:: Activity ::
Print the data that follows exactly, leaving nothing out.

:: Data for this exercise ::
══════════════════════════════

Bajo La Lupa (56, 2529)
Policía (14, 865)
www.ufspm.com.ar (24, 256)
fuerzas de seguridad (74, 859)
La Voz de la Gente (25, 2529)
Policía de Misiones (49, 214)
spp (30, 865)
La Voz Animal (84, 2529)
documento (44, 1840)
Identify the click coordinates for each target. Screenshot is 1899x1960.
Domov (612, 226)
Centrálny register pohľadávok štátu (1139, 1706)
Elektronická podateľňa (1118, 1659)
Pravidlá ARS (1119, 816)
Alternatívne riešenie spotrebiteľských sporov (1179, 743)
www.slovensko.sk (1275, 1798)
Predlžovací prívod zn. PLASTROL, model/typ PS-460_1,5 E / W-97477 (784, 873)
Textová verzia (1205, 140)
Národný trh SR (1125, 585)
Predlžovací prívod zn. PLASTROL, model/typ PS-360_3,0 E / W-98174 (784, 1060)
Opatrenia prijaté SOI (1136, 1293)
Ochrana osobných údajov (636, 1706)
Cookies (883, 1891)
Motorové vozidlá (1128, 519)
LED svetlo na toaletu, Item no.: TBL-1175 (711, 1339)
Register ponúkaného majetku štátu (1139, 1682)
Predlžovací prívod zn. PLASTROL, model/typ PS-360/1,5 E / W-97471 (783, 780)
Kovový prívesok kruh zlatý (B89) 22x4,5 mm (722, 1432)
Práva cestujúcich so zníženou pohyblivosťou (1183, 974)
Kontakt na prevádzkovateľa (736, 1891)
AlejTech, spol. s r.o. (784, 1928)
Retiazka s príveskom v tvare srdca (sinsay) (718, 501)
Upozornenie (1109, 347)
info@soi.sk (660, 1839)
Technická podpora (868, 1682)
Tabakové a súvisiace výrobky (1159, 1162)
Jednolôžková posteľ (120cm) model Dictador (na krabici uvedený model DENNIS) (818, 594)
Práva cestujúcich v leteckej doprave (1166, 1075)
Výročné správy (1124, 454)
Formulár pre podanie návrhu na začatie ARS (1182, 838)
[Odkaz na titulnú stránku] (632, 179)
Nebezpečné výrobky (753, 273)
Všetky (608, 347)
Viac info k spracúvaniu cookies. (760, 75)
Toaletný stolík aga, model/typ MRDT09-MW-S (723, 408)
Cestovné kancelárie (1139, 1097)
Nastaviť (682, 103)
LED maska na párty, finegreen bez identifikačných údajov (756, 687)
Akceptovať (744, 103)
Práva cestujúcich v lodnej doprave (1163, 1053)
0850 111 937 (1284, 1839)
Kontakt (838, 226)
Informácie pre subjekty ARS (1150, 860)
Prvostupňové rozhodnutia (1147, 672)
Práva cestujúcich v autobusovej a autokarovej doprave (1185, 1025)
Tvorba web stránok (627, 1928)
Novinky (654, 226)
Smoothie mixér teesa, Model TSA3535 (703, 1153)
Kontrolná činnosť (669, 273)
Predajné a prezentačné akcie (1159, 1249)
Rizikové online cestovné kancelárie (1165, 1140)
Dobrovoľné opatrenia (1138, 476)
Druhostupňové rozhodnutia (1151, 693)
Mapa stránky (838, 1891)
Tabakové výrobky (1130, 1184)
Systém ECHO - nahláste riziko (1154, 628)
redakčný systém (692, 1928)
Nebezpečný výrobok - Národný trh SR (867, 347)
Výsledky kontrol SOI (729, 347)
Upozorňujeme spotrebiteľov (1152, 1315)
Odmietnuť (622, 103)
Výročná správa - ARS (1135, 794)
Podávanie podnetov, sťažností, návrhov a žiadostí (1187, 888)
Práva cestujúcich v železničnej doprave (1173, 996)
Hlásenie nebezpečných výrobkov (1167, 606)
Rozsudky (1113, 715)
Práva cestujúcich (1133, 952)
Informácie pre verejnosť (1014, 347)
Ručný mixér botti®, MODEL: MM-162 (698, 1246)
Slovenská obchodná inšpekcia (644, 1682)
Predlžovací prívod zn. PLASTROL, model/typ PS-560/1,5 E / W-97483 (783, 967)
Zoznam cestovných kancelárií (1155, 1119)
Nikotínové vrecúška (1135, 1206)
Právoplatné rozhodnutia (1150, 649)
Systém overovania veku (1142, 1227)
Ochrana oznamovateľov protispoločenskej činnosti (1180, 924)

══════════════════════════════

:: Answer space ::
Bajo La Lupa (56, 2529)
Policía (14, 865)
www.ufspm.com.ar (24, 256)
fuerzas de seguridad (74, 859)
La Voz de la Gente (25, 2529)
Policía de Misiones (49, 214)
spp (30, 865)
La Voz Animal (84, 2529)
documento (44, 1840)
Identify the click coordinates for each target. Screenshot is 1899x1960.
Domov (612, 226)
Centrálny register pohľadávok štátu (1139, 1706)
Elektronická podateľňa (1118, 1659)
Pravidlá ARS (1119, 816)
Alternatívne riešenie spotrebiteľských sporov (1179, 743)
www.slovensko.sk (1275, 1798)
Predlžovací prívod zn. PLASTROL, model/typ PS-460_1,5 E / W-97477 (784, 873)
Textová verzia (1205, 140)
Národný trh SR (1125, 585)
Predlžovací prívod zn. PLASTROL, model/typ PS-360_3,0 E / W-98174 (784, 1060)
Opatrenia prijaté SOI (1136, 1293)
Ochrana osobných údajov (636, 1706)
Cookies (883, 1891)
Motorové vozidlá (1128, 519)
LED svetlo na toaletu, Item no.: TBL-1175 (711, 1339)
Register ponúkaného majetku štátu (1139, 1682)
Predlžovací prívod zn. PLASTROL, model/typ PS-360/1,5 E / W-97471 (783, 780)
Kovový prívesok kruh zlatý (B89) 22x4,5 mm (722, 1432)
Práva cestujúcich so zníženou pohyblivosťou (1183, 974)
Kontakt na prevádzkovateľa (736, 1891)
AlejTech, spol. s r.o. (784, 1928)
Retiazka s príveskom v tvare srdca (sinsay) (718, 501)
Upozornenie (1109, 347)
info@soi.sk (660, 1839)
Technická podpora (868, 1682)
Tabakové a súvisiace výrobky (1159, 1162)
Jednolôžková posteľ (120cm) model Dictador (na krabici uvedený model DENNIS) (818, 594)
Práva cestujúcich v leteckej doprave (1166, 1075)
Výročné správy (1124, 454)
Formulár pre podanie návrhu na začatie ARS (1182, 838)
[Odkaz na titulnú stránku] (632, 179)
Nebezpečné výrobky (753, 273)
Všetky (608, 347)
Viac info k spracúvaniu cookies. (760, 75)
Toaletný stolík aga, model/typ MRDT09-MW-S (723, 408)
Cestovné kancelárie (1139, 1097)
Nastaviť (682, 103)
LED maska na párty, finegreen bez identifikačných údajov (756, 687)
Akceptovať (744, 103)
Práva cestujúcich v lodnej doprave (1163, 1053)
0850 111 937 (1284, 1839)
Kontakt (838, 226)
Informácie pre subjekty ARS (1150, 860)
Prvostupňové rozhodnutia (1147, 672)
Práva cestujúcich v autobusovej a autokarovej doprave (1185, 1025)
Tvorba web stránok (627, 1928)
Novinky (654, 226)
Smoothie mixér teesa, Model TSA3535 (703, 1153)
Kontrolná činnosť (669, 273)
Predajné a prezentačné akcie (1159, 1249)
Rizikové online cestovné kancelárie (1165, 1140)
Dobrovoľné opatrenia (1138, 476)
Druhostupňové rozhodnutia (1151, 693)
Mapa stránky (838, 1891)
Tabakové výrobky (1130, 1184)
Systém ECHO - nahláste riziko (1154, 628)
redakčný systém (692, 1928)
Nebezpečný výrobok - Národný trh SR (867, 347)
Výsledky kontrol SOI (729, 347)
Upozorňujeme spotrebiteľov (1152, 1315)
Odmietnuť (622, 103)
Výročná správa - ARS (1135, 794)
Podávanie podnetov, sťažností, návrhov a žiadostí (1187, 888)
Práva cestujúcich v železničnej doprave (1173, 996)
Hlásenie nebezpečných výrobkov (1167, 606)
Rozsudky (1113, 715)
Práva cestujúcich (1133, 952)
Informácie pre verejnosť (1014, 347)
Ručný mixér botti®, MODEL: MM-162 (698, 1246)
Slovenská obchodná inšpekcia (644, 1682)
Predlžovací prívod zn. PLASTROL, model/typ PS-560/1,5 E / W-97483 (783, 967)
Zoznam cestovných kancelárií (1155, 1119)
Nikotínové vrecúška (1135, 1206)
Právoplatné rozhodnutia (1150, 649)
Systém overovania veku (1142, 1227)
Ochrana oznamovateľov protispoločenskej činnosti (1180, 924)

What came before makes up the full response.